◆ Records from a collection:
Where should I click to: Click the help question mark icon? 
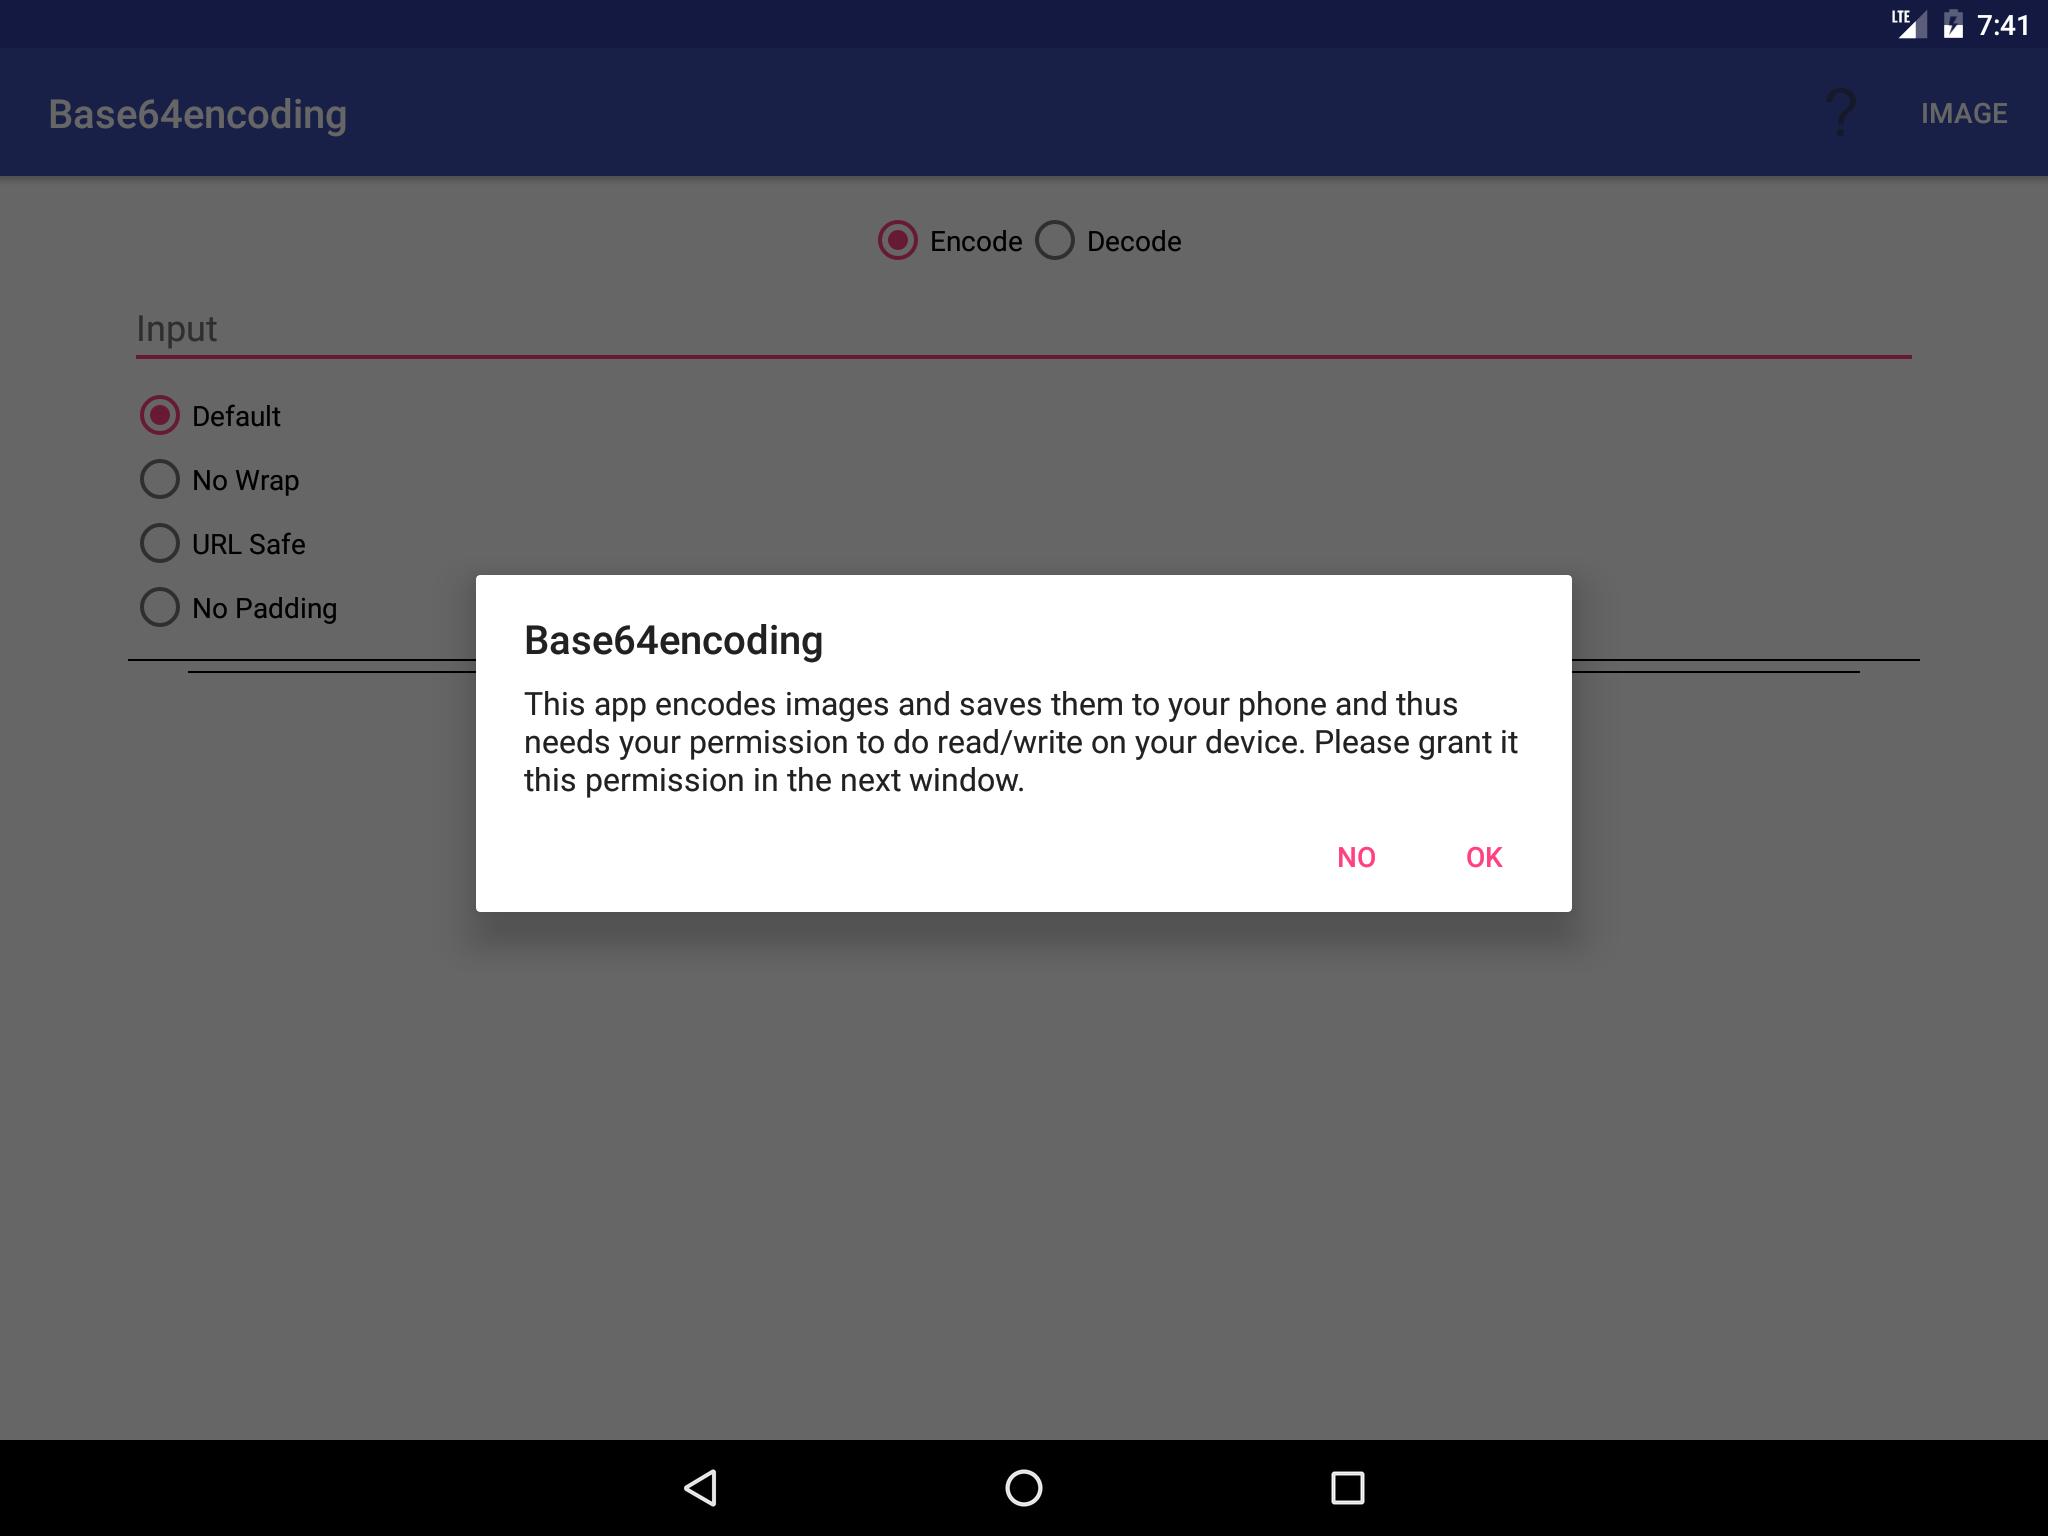1840,108
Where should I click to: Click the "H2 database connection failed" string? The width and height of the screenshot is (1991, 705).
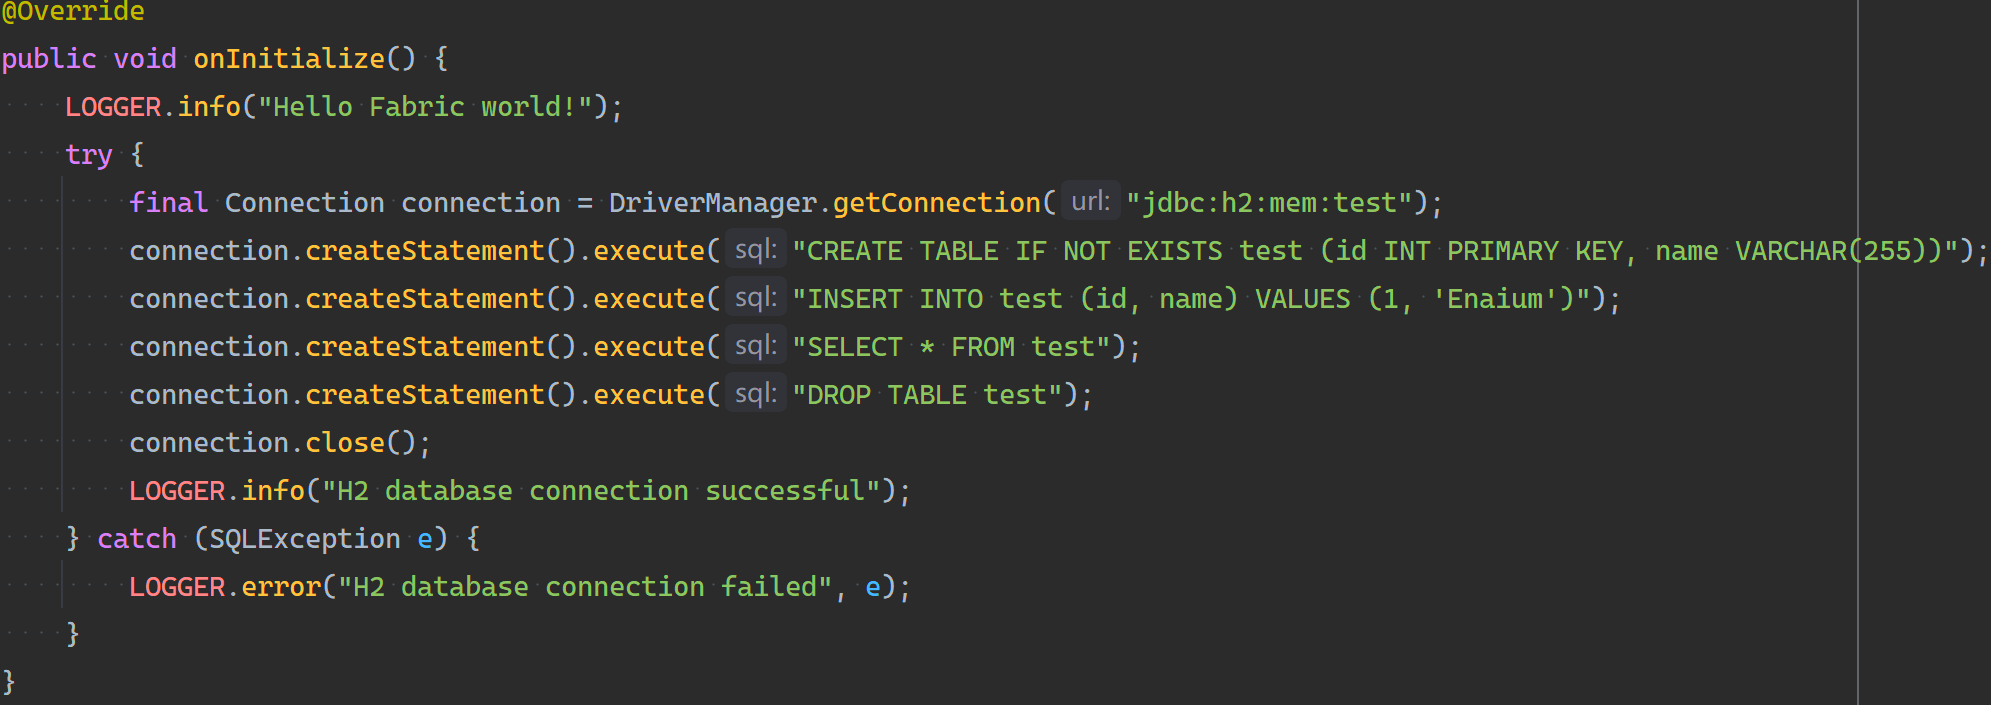click(584, 587)
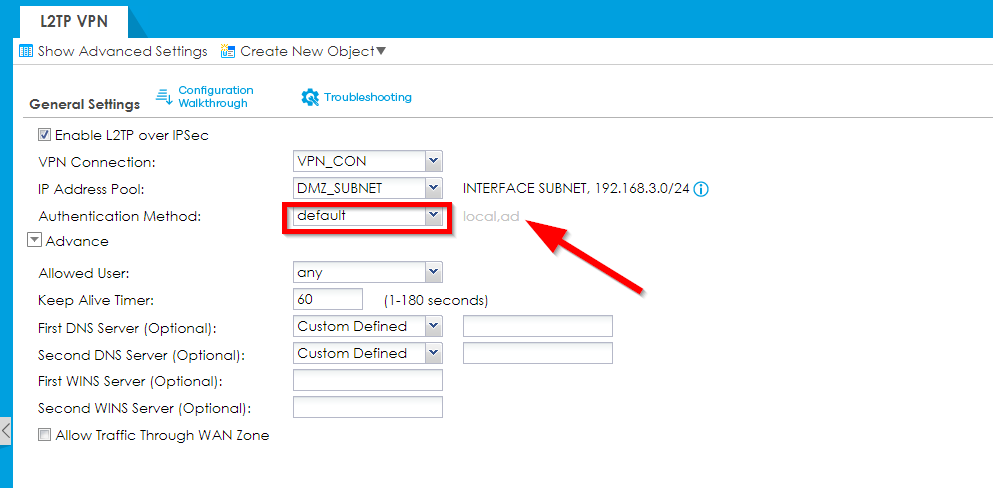Click the Show Advanced Settings grid icon
Viewport: 993px width, 488px height.
click(x=26, y=51)
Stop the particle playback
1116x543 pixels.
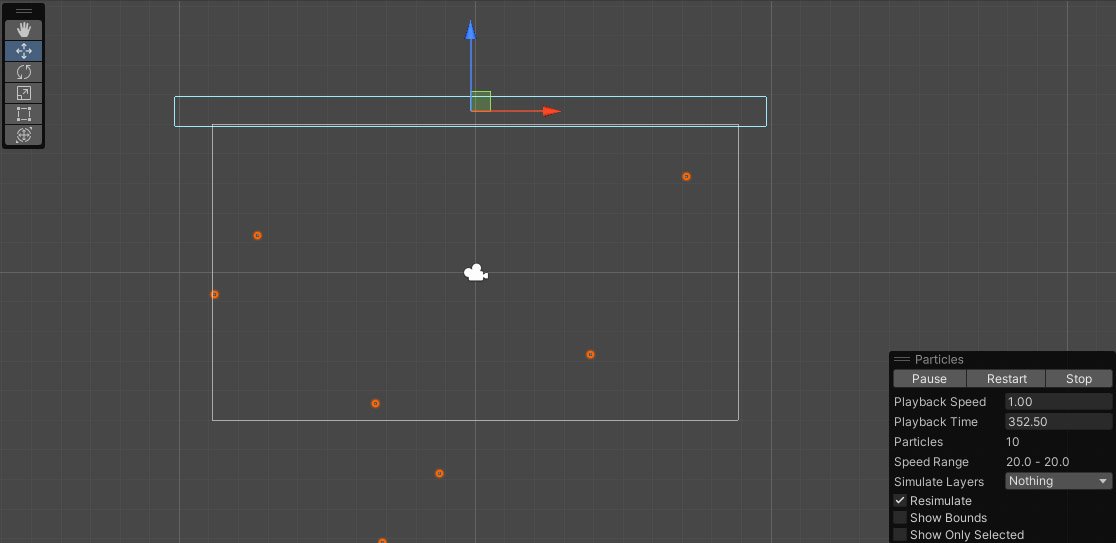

◆ Task item:
Exactly the lines from the one holding "is (1991, 705)." to the last line of the records above should be duplicated, with no pictures among them.

◆ Task output:
Where should I click to: Click the "H2 database connection failed" string? The width and height of the screenshot is (1991, 705).
click(584, 587)
Click the Show Advanced Settings grid icon
Viewport: 993px width, 488px height.
click(x=26, y=51)
Stop the particle playback
1116x543 pixels.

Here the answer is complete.